- _YOUR GOAL_
Arrange every line of the items below as a Markdown table with two columns, "Row" for the row number and "Text" for the line. Skip blank lines, and leave the pictures out of the table.

····················

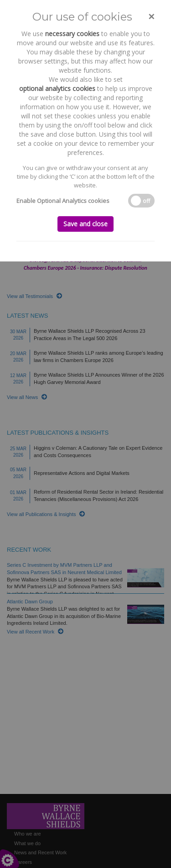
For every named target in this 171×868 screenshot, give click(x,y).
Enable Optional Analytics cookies (63, 201)
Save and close (85, 224)
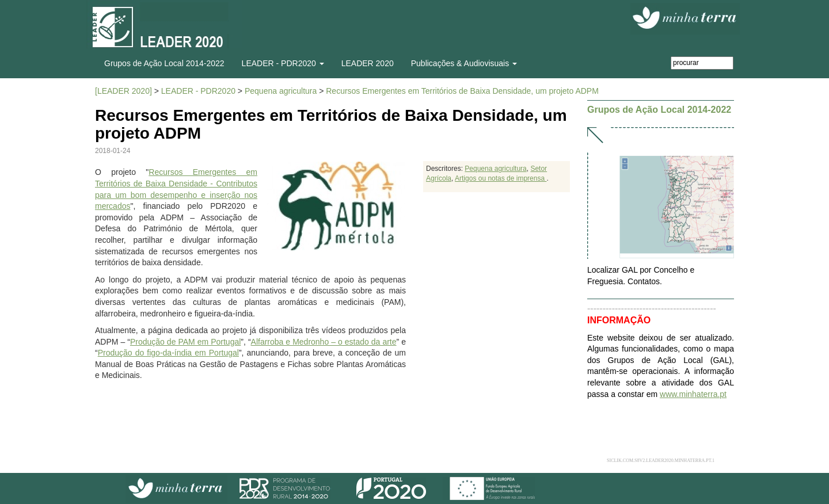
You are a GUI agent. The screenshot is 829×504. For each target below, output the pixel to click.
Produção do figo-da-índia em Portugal (168, 353)
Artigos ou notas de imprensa (500, 178)
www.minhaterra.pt (693, 394)
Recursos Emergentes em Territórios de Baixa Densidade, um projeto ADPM (462, 91)
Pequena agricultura (280, 91)
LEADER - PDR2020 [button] (283, 63)
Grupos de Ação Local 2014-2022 (164, 63)
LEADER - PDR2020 (198, 91)
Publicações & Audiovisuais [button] (464, 63)
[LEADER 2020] (123, 91)
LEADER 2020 (367, 63)
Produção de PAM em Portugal (185, 342)
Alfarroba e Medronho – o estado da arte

····················

- _WRITTEN RESPONSE_
| Row | Text |
|---|---|
| 1 | For every named target in this 171×868 screenshot, give click(x,y). |
| 2 | Enable Optional Analytics cookies (63, 201) |
| 3 | Save and close (85, 224) |
| 4 | You are a GUI agent. The screenshot is 829×504. For each target below, output the pixel to click. |
| 5 | Produção do figo-da-índia em Portugal (168, 353) |
| 6 | Artigos ou notas de imprensa (500, 178) |
| 7 | www.minhaterra.pt (693, 394) |
| 8 | Recursos Emergentes em Territórios de Baixa Densidade, um projeto ADPM (462, 91) |
| 9 | Pequena agricultura (280, 91) |
| 10 | LEADER - PDR2020 [button] (283, 63) |
| 11 | Grupos de Ação Local 2014-2022 (164, 63) |
| 12 | LEADER - PDR2020 (198, 91) |
| 13 | Publicações & Audiovisuais [button] (464, 63) |
| 14 | [LEADER 2020] (123, 91) |
| 15 | LEADER 2020 (367, 63) |
| 16 | Produção de PAM em Portugal (185, 342) |
| 17 | Alfarroba e Medronho – o estado da arte |